Edit: Again, it seems redundant to me, given that the 'other type' of long syllable (i.e. 'long by quantity' or whatever it's called) is so glaringly obvious. Books reading something like: 'A syllable is long if it contains a long vowel...' I would say, "Well, yeah...".
You seem to be dissatisfied with 'long' essentially being used with 2 different meanings: the first one being 'long' = long by pronunciation and the second one being 'long' = taking up two morae. Would you feel better if I called latter 'heavy'?

Can someone give an example of hoc being short?
The OLD didn't give any, so I won't bother looking, either :p

I don't mean to belabor this, but there's really no need for a special rule of 'here long but here short'. Like, we know that pēs is from an original *pess, or ēs from original *ess, but when we encounter ēs in Plautus, we don't say that there's some secret phenomenon but that the vowel is simply long.
It's just in the case of hĭc and hīc, both are of equal standing, no matter the historical reason.
I think in those cases the loss of the s is compensated by a lengthening of the vowel.
Are you saying that the same is happening in hoc? I.e. that shortening hocce to hoc leads to the vowel becoming long (as opposed to heavy :p), i.e. to a different pronunciation of the o in hoc and in hocce?
 

Glabrigausapes

Philistine

  • Civis Illustris

Location:
Milwaukee
Bitmap dixit:
Would you feel better if I called latter 'heavy'?
Nein, bitte! But it's not your fault; it's the damned system, man.
Are you saying that the same is happening in hoc? I.e. that shortening hocce to hoc leads to the vowel becoming long (as opposed to heavy :p), i.e. to a different pronunciation of the o in hoc and in hocce?
Ja, mein Herr. Haben Sie es sehr gut gesagt.
 
B

Bitmap

Guest

I don't fully get it. I think I'll just continue calling it long by position if it's long by position.

Ja, mein Herr. Haben Sie es sehr gut gesagt.
Well, ok, I get that bit. I don't fully know the mechanisms behind the sound changes in Latin or what made linguists believe that the vowels in hic and hoc are short.

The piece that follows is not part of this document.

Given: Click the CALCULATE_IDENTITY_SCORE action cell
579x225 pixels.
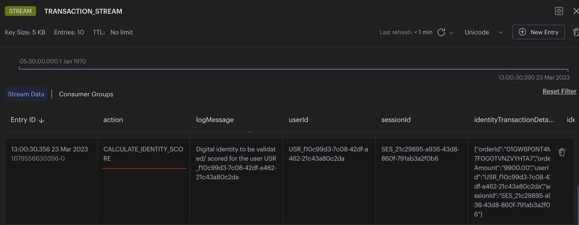Looking at the screenshot, I should tap(143, 154).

I think in words like peior, you can actually prove that the e is in fact short, but long by position.
 
 

cinefactus

Censor

  • Censor

  • Patronus

Location:
litore aureo
Maybe the fact that some people seem to talk as if two following consonants lengthened a vowel, while it doesn't; it's the syllable that's lengthened. A syllable is long if it has a diphthong or long vowel OR if it ends in a consonant.
It is taught quite confusingly. Maybe we should look at changing the nomenclature, either your idea, or @Bitmap calling them heavy, or talk about long consonants as well as long vowels.
 
B

Bitmap

Guest

I never found it confusing .... which is probably why I'm confused :>
 

Glabrigausapes

Philistine

  • Civis Illustris

Location:
Milwaukee
I don't fully get it. I think I'll just continue calling it long by position if it's long by position.
I never found it confusing .... which is probably why I'm confused
Do what feels right, thou Magister Scacchorum.